Your New Sales Agent Needs a Soul: Lessons from Claude's Constitution

„Warum fragt mich der Konfigurator nach der benötigten Spannung, wenn ich die doch gerade erst herausfinden will?“

Ich habe erlebt, wie ein Kunde einen geführten Verkaufsprozess drei Klicks vor dem Ziel abbrach, weil der Bot mit einem simplen „Bin nicht sicher“ nichts anfangen konnte. Die Logik dahinter war korrekt, das Nutzererlebnis war es nicht. Das System wusste alles über das Produkt, aber nichts über den Anwender.
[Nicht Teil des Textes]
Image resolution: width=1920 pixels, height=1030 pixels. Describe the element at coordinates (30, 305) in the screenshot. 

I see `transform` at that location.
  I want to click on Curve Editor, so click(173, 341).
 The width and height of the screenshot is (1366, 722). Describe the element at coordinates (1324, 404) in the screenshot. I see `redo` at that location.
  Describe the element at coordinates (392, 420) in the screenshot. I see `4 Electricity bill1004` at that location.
Im Hardfork-Podcast beschrieb Amanda Askell von Anthropic, wie sie ihrem KI-Modell Claude eine „Verfassung“ gegeben haben. Keine Regelliste, sondern einen Charakter, ein Pflichtbewusstsein und die Fähigkeit, Urteile zu fällen, wenn die Realität unordentlich ist. Das ist keine Science-Fiction. Das ist genau das, was Ihrem CPQ-Assistenten fehlt.

Ein CPQ-Bot ohne Persönlichkeit ist nur ein Formular mit Satzzeichen.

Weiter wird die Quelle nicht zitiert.